Opposition political committee Stop MLG highlighted the original $25,000 donation to the Lujan Grisham campaign from Denver-based Intrepid Potash. New Mexico caps campaign contributions to candidates at $20,800 in the course of a four-year election cycle. Excess contributions were returned, according to a spokeswoman for the campaign.

Intrepid Potash is a Denver-based mineral company that employs about 280 people in New Mexico, primarily at Carlsbad. It uses water rights to sell water to support oil and natural gas development in the Permian Basin and also provides a potassium-rich salt to oil producers and other industries, according to corporate filings with the U.S. Securities and Exchange Commission.

Intrepid Potash is invested in state mining and grazing leases. It has a petition pending before the state Supreme Court to defend water rights on the Pecos River in southern New Mexico that are leased to other companies for use in the oil and gas industry after a coalition of rural water users prevailed in state district court.

The Lujan Grisham campaign also amended its filing to identify previously undisclosed sources of four recent campaign contributions.

Those include two donations totaling $10,400 from Chevron Policy, Government & Public Affairs, a $4,000 contribution from a political committee led by Democratic state Senate President Mimi Stewart and $2,500 from the Health Care Service Corporation Employees political committee.

Health Care Service Corporation oversees BlueCross BlueShield of New Mexico, a state-sanctioned provider of Medicaid health care coverage to poor and low-income residents. BlueCross also offers health insurance on the state exchange, bewellnm.com.

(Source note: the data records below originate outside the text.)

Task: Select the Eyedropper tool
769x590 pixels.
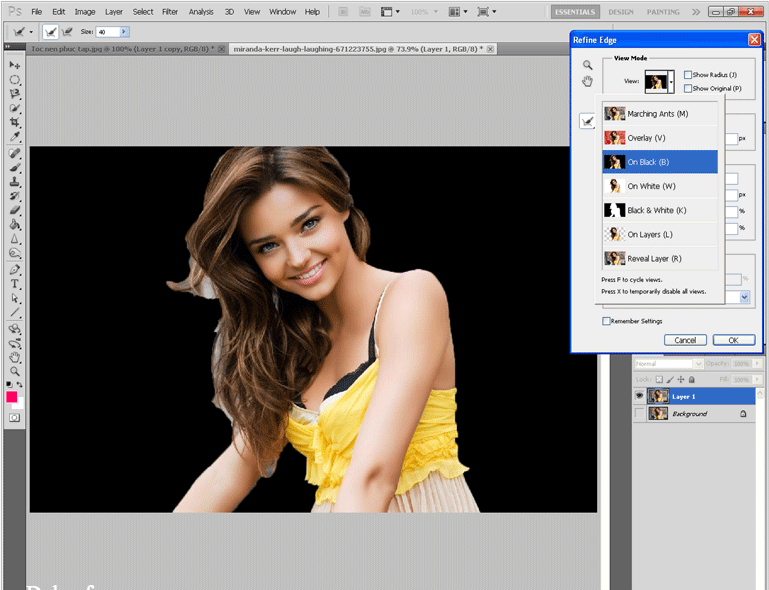Action: pos(15,135)
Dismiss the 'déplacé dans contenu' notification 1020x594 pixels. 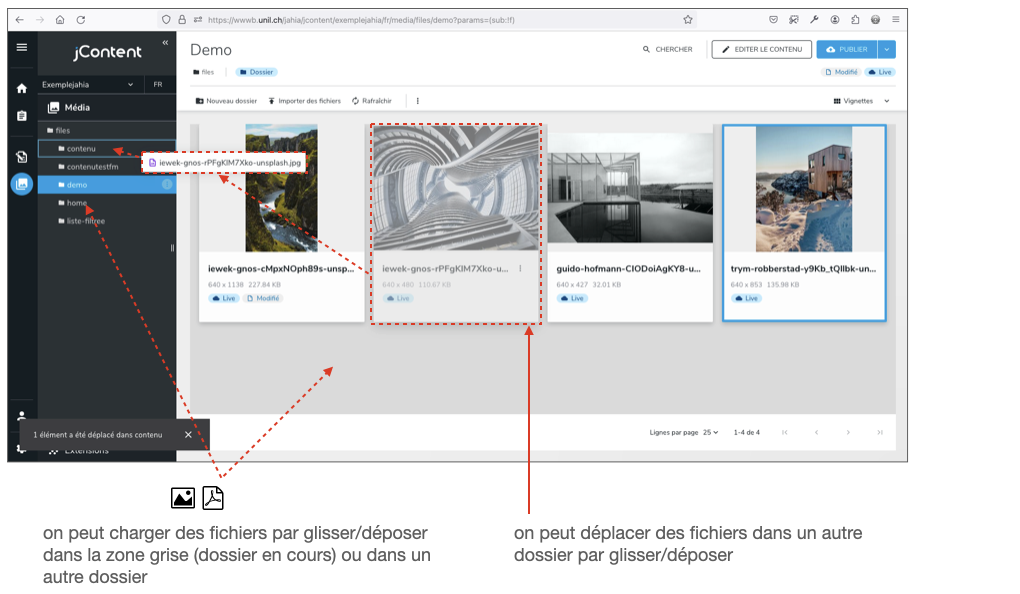click(x=188, y=435)

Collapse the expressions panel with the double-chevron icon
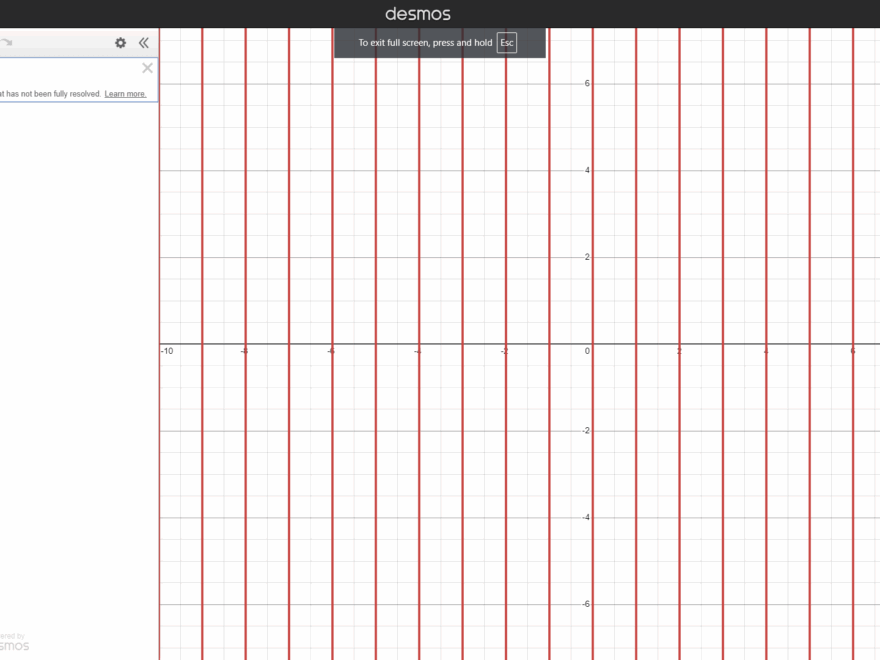coord(144,43)
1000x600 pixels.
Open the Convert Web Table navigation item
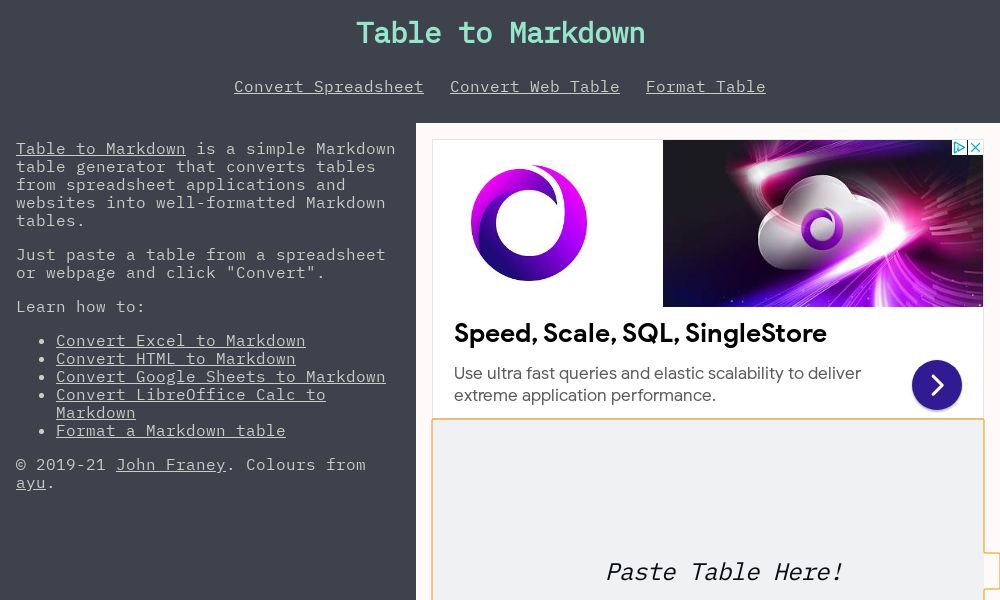[x=535, y=86]
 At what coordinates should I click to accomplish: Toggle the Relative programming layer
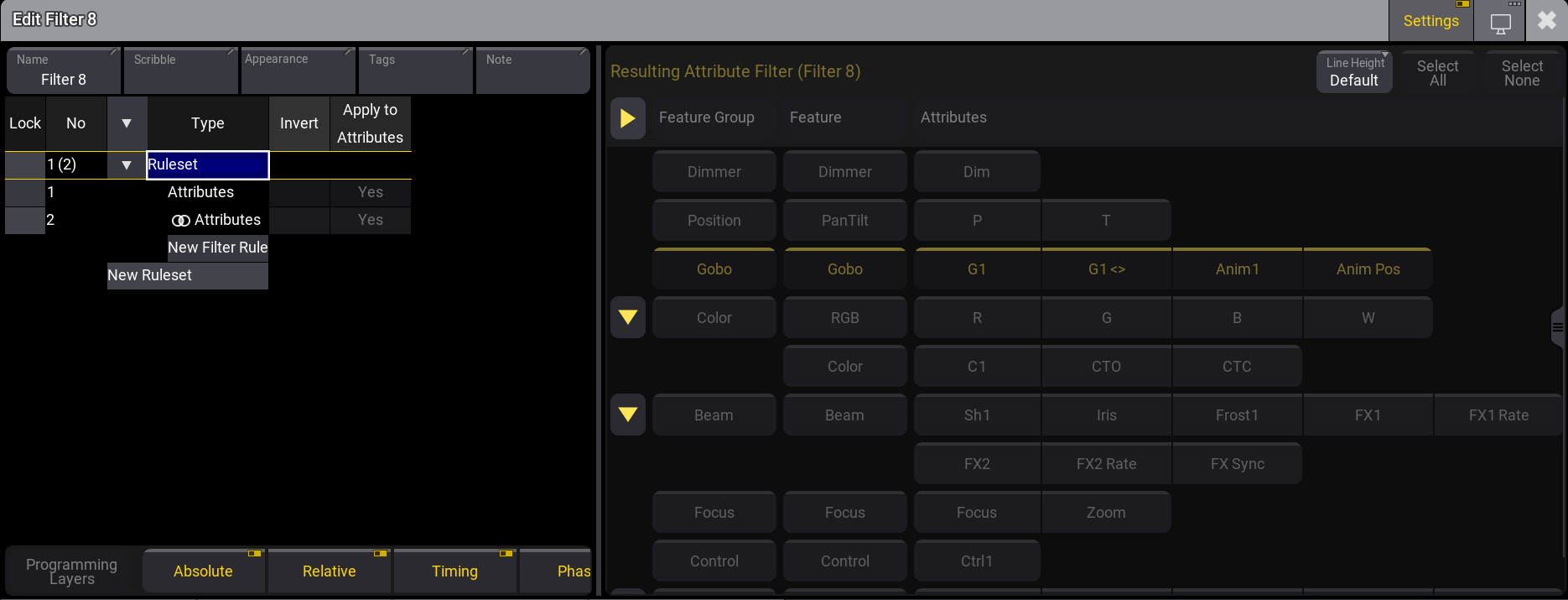click(x=330, y=571)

Lujan Grisham, a former congresswoman, is seeking a second term as governor in the 2022 election.

Her campaign received roughly $2.5 million in campaign contributions over the past six months from an array of individuals, labor unions, political committees and businesses.

A crowded field of at least seven contenders are pursuing the Republican nomination.

Contributors to Stop MLG include Republican state House minority leader James Townsend.